Голос звучал то слева, то справа, то словно доносился сверху, с заснеженных ветвей вековых кедров, то снизу, из-под земли. Он вкрадывался в самое ухо, шептал прямо в мозг, в самые потаенные, уязвимые уголки сознания. Айан зажал уши ладонями, прижав их изо всех сил, но это не помогало, было только хуже. Голос звучал не снаружи, а изнутри, рождался в его собственной голове, был эхом его самых глубоких страхов.

«Ты думал, ты сильный? Что ты можешь выжить один? Ты всего лишь испуганный щенок, который бежит, поджав хвост, от своего же отражения в луже. Ты никому не нужен. Ни людям, ни духам. Твое место – сгнить в этой чащобе, стать удобрением для мхов, и никто и никогда не вспомнит твоего имени. Оно будет вычеркнуто, как стирают след на песке».

– Замолчи! – зарычал Айан, срываясь на крик, и его голос, дикий и надломленный, огласил лес. Он выхватывал нож, тот самый, что был ему верным товарищем на множестве охот. Он размахивал им в пустом, холодном воздухе, как безумный, рубил невидимого врага. – Я заставлю тебя замолчать! Я вырежу твой лживый язык!

Он рубил воздух, хлесткие ветки, ствол ближайшей пихты, с которой летели щепки и куски коры. Он метался по небольшой заснеженной поляне, задыхаясь от ярости, от бессилия, от отчаяния, которое подступало к горлу, как черная, соленая волна.

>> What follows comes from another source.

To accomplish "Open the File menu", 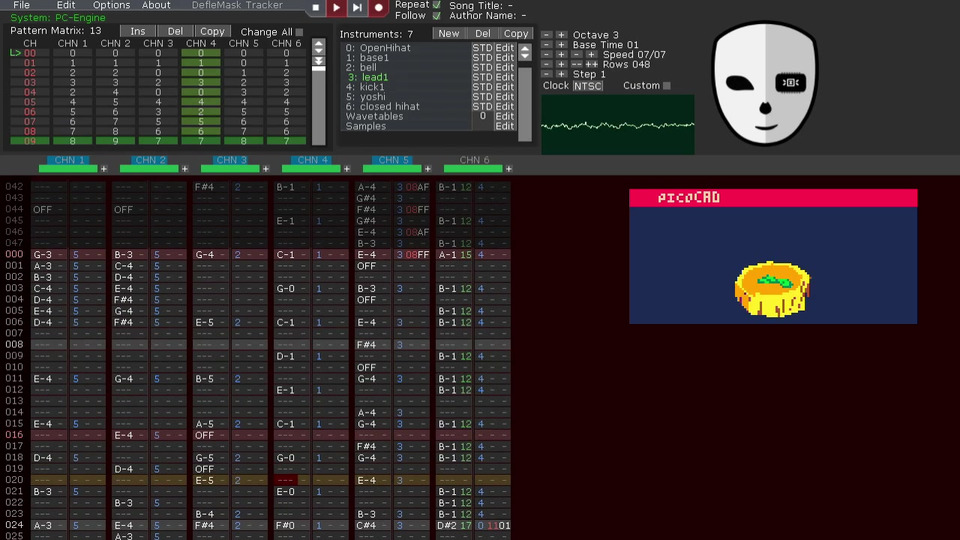I will tap(21, 5).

А голос Хомы тем временем смеялся ему в лицо, громко, издевательски, безжалостно, и этот смех был страшнее любых угроз.

И сквозь этот оглушительный, разрывающий душу хохот, словно пробиваясь из-под толщи земли, из самой преисподней, прорвался новый. Тонкий. Детский. Надтреснутый от слез. Голос девочки Чейне. Маленькой, беззащитной, которая смотрела на него с восхищением.

«Айан, почему ты ушел? Ты же обещал… ты же обещал показать мне, как стрелять из лука, как мой старший брат… Почему ты всех нас бросил? Это из-за тебя олени ослепли! Из-за тебя всем страшно! Это ты во всем виноват!»

Это был последний, самый точный, самый безжалостный удар. Удар ниже пояса. Нож выпал из его ослабевших, дрожащих пальцев и беззвучно, как живой, утонул в рыхлом, белом снегу. Айан опустился на колени, как подкошенный. Он больше не мог. Не мог бороться. Не мог кричать. Не мог даже злиться. Голоса – эхо его матери, его друга, невинного ребенка – оплели его, как ядовитые лианы, сжимая горло, выкачивая из него всю волю, всю уверенность, всю остатки самоуважения. Они выворачивали наружу все его страхи, все сомнения, всю горечь и боль изгнания. Он был гол, как червь, беззащитен и жалок перед этим невидимым, но всеслышащим судом.

«Чистые помыслы…» – пронеслось в его воспаленном, изможденном сознании обрывком какой-то старой, почти забытой сказки, которую он слышал в детстве. И тут, как удар молнии в кромешной тьме, его осенило.

Он вспомнил. Вспомнил целиком, слово в слово, то самое предание, что рассказывала ему мать у костра, пугая его, маленького, лесными духами, когда он боялся засыпать. Предание о Лесном Шепотнике.

«Лесной Шепотник – это не злой дух, не вредитель. Он – хранитель. Страж порога между миром людским, суетным и шумным, и миром дикой, первозданной, истинной духовности. Он не любит суеты, громких слов, спешки и злых, корыстных намерений. Он сбивает с пути не для вреда, не из жестокости. А чтобы проверить путника. Испытать его сердце. Заглянуть в самые потаенные его уголки. Тот, кто идёт с чистыми помыслами, с открытой, как ладонь, душой, без лукавства и злобы, в конце концов выйдет к цели кратчайшей, самой прямой тропой, ибо сам лес, видя его чистоту, укажет ему дорогу, проведет его, как друга. Тот же, кто идёт со злом в сердце, с ложью на устах, с тьмой в душе, будет блуждать в его владениях вечно, будет ходить по кругу, пока разум его не помутится, пока он не забудет собственное имя, не став еще одним бледным, вечно стенающим призраком в бесконечном хороводе его голосов».